Below is the screenshot of the output generated with -s -S --mathjax -t html5 option (whose LaTeX code will not be processed by Pandoc and TeXMath) : pandoc_mathjax_screenshot In Test 1's case 1 (without any conversion), it shows that, MathJax does not recognize \mathbfit command thus it shows warnings in red and displays "z" and "η" incorrectly (they should be in boldface). In both tests' case two (convert to Unicode before fed to Pandoc), there is no problem at all.

Another screenshot is the output generated with -s -S -t docx option (whose LaTeX code are partially processed by Pandoc and TeXMath): pandoc_docx_screenshot In Test 1's case 1, the \mathbfit command is just ignored (or not function) where "z" and "η are not in boldface. In Test 2, both cases are displayed correctly, as \mathbffrak are well treated by TeXMath's renderStr function.

From above two output examples, we can find that there's an inconsistency in displaying mathematical letter symbols (not operator symbols) due to different output targets, even they have exactly the same markdown source code.

Thus, it seems helpful to have an unified solution to process those LaTeX commands who have corresponding standardized Unicode letter symbols. For me, a customized filter should work, but I think an unified solution in Pandoc may benefit all the users.

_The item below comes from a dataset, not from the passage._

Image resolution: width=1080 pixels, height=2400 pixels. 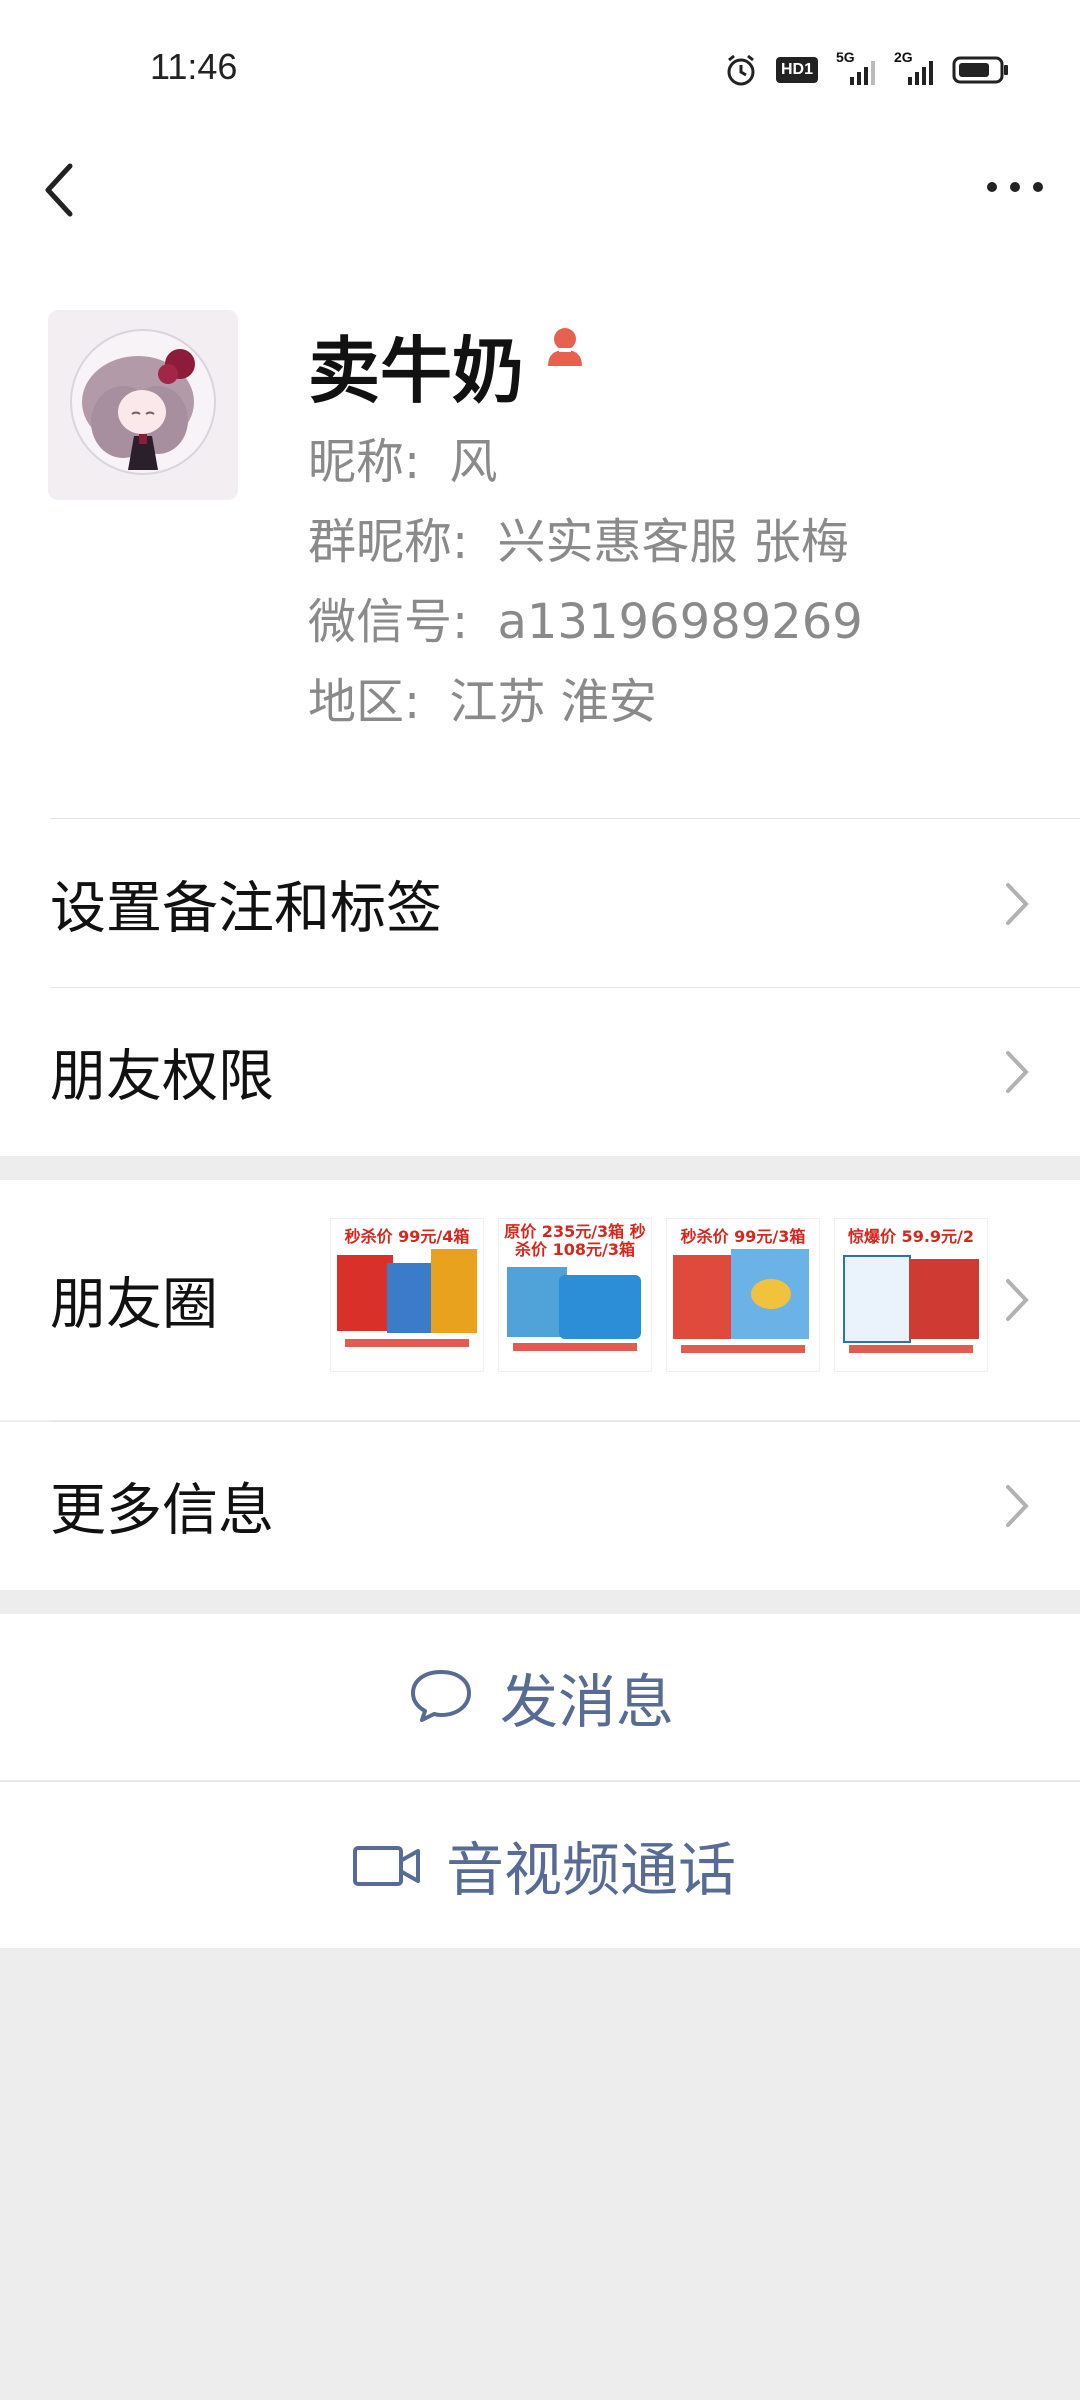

nkalvi commented 9 years ago

@GongYiLiao Pardon me if I didn't understand the issue properly; I was going to try what @jgm suggested (and http://docs.mathjax.org/en/latest/mathml.html#mathjax-mathml-support) so I started with your example as 2137.txt:

pandoc 2137.txt -s -S --mathjax=http://cdn.mathjax.org/mathjax/latest/MathJax.js?config=TeX-AMS-MML_HTMLorMML -t html5 --mathml -o 2137.html

this is what I get:

2137

I'm missing something?

lierdakil commented 9 years ago

Thank you. Now it's much more clear.

From what I gather, these are two separate problems.

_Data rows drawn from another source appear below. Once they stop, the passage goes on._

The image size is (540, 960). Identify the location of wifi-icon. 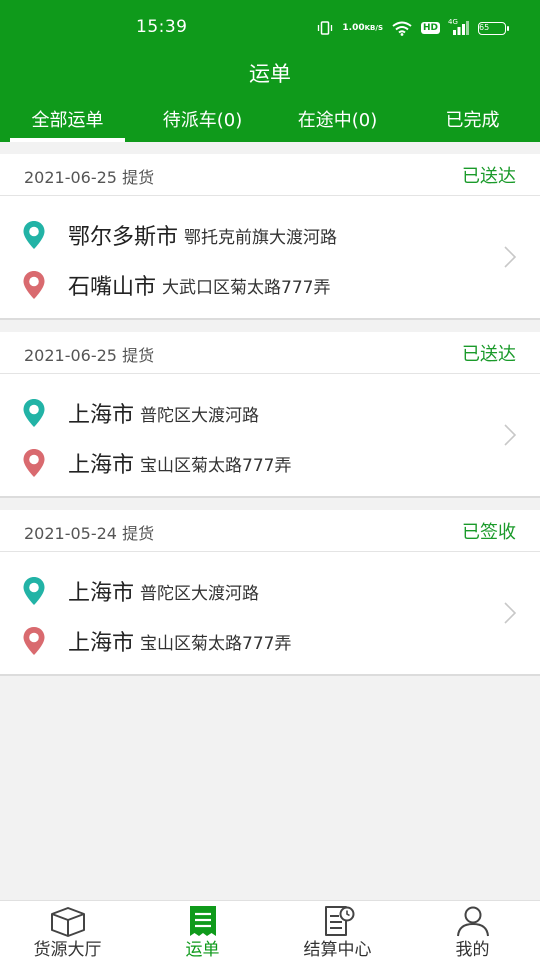
(402, 28).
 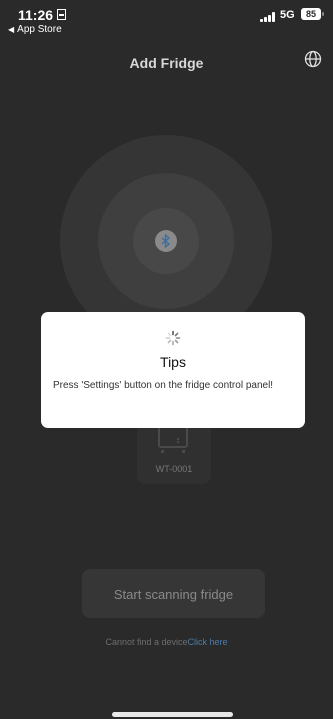 I want to click on back-to-app-link: ◀ App Store, so click(x=35, y=30).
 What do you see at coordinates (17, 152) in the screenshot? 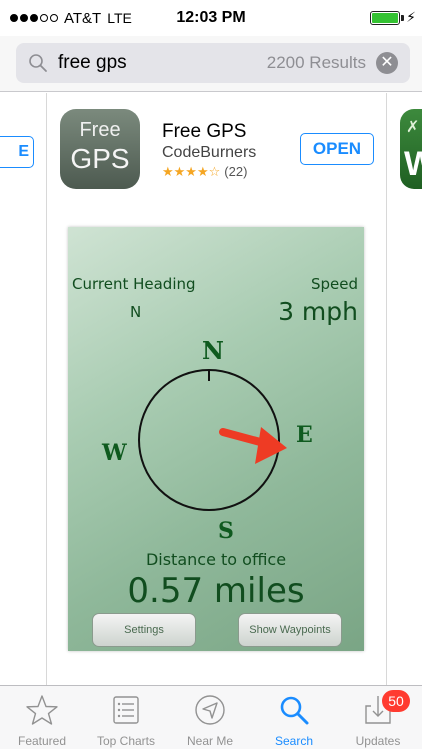
I see `previous-app-action-button: E` at bounding box center [17, 152].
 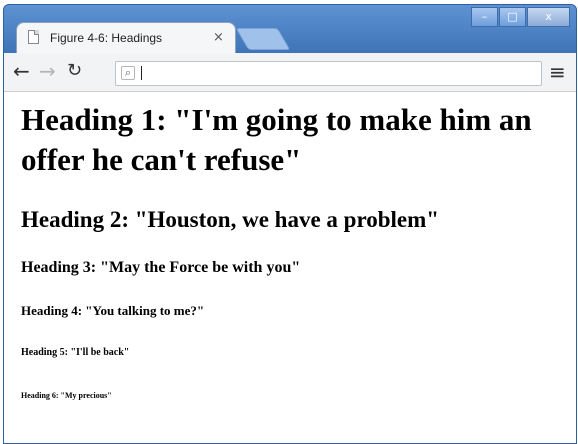 I want to click on maximize-button: □, so click(x=512, y=17).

First one is mathjax doesn't support \mathbfit, \mathbffrak and possibly other commands, which are supported by TeXMath, at least partially. I don't think this is TeXMath's problem, strictly speaking, since it's MathJax that lacks support for those, but we certainly could implement some sort of workaround for this, or at least document this somewhere.

Second one is \mathbfit doesn't work as expected in docx output. This looks like a genuine bug in TeXMath.

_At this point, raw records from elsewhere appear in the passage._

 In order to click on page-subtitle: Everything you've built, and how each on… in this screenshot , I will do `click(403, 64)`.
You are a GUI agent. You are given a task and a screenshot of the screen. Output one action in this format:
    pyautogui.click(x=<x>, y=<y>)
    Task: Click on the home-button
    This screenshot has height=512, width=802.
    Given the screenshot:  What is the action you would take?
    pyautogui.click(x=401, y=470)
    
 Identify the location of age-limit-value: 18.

Your proposed solution to both these problems is to preprocess such macros into corresponding unicode symbols. I don't think this is the best possible solution, but it's certainly on the easier side. Personally, I would prefer to address these separately, if possible.

2015-05-07 17:54 GMT+03:00 Gong-Yi Liao notifications@github.com:

Here's the markdown clip for testing:

Math Tests

Test 1

Without any LaTeX commands converted to Unicode symbols

$$ e = \int_\mathbb{R} f(x | \theta) \circ g(\mathbfit{z} |\mathbfit{\eta}) dx $$

With \mathbfit{*} commands converted to Unicode symbols before fed to Pandoc

$$ e = \int_\mathbb{R} f(x | \theta) \circ g(𝒛|𝜼) dx $$

Test 2

Without any LaTeX commands converted to Unicode symbols

$$ \mathsf{e} = \mathbffrak{z} $$

With \mathbffrak{z} command converted to Unicode symbols before fed to Pandoc

$$ \mathsf{e} = 𝖟 $$

Below is the screenshot of the output generated with -s -S --mathjax -t html5 option (whose LaTeX code will not be processed by Pandoc and TeXMath) : [image: pandoc_mathjax_screenshot] https://cloud.githubusercontent.com/assets/129343/7517553/531cda94-f49b-11e4-8f6e-fce41841d72f.png In Test 1's case 1 (without any conversion), it shows that, MathJax does not recognize \mathbfit command thus it shows warnings in red and display "z" and "η" incorrectly (they should be in boldface). Both tests' case two (convert to Unicode before fed to Pandoc) have no problem at all.

Another screenshot is the output generated with -s -S -t docx option (whose LaTeX code are partially processed by Pandoc and TeXMath): [image: pandoc_docx_screenshot] https://cloud.githubusercontent.com/assets/129343/7517750/7902a1a2-f49c-11e4-87e7-c7510d227fb8.png In Test 1's case 1, the \mathbfit command is just ignored (or not function) where "z" and "η are not in boldface. In Test 2, both cases are displayed correctly, as \mathbffrak are well treated by TeXMath's renderStr function.

From above two output examples, we can find there's an inconsistency in displaying mathematical formulas due to different output format, even they have exactly the same markdown source code.

Thus, it seems helpful to have an unified solution to process those LaTeX commands who have corresponding standardized Unicode symbols. For me , a customized filter should work, but I think an unified solution in Pandoc may benefit all the Pandoc's users.

— Reply to this email directly or view it on GitHub https://github.com/jgm/pandoc/issues/2137#issuecomment-99897253.

jgm commented 9 years ago

@nkalvi if you use the --mathjax option, pandoc will include tex math. What I was suggesting is using the --mathml option, and manually including the relevant mathjax link in your HTML header. (Or pass in the entire HTML link element using -V math=....)

nkalvi commented 9 years ago

@jgm I think that's what I did, and the result seems to be what @GongYiLiao expected (without specifying additional configurations). Could you please check the command line I had?

jgm commented 9 years ago

I think this issue should be migrated over to jgm/texmath. @GongYiLiao - can you open an issue there with your test case and examples?

The problem with \mathbfit in OMML is clear enough: OMML writer, line 99:

       TextBoldItalic    -> [sty "i"]

I can't recall the details of OMML right now, but either this is just a typo on my part, or there's some kind of limitation that prevents you from having bold italics.

jgm commented 9 years ago

@nkalvi you have both --mathjax and --mathml. These are not to be used together (pandoc should probably issue a warning or error if you try). Remove --mathml from the command line and and include an appropriate link element in your header.

nkalvi commented 9 years ago

Thanks @jgm, since I didn't get any errors/warnings and the output looked 'acceptable' I thought it was allowed.

jgm commented 9 years ago

Moved to jgm/texmath#76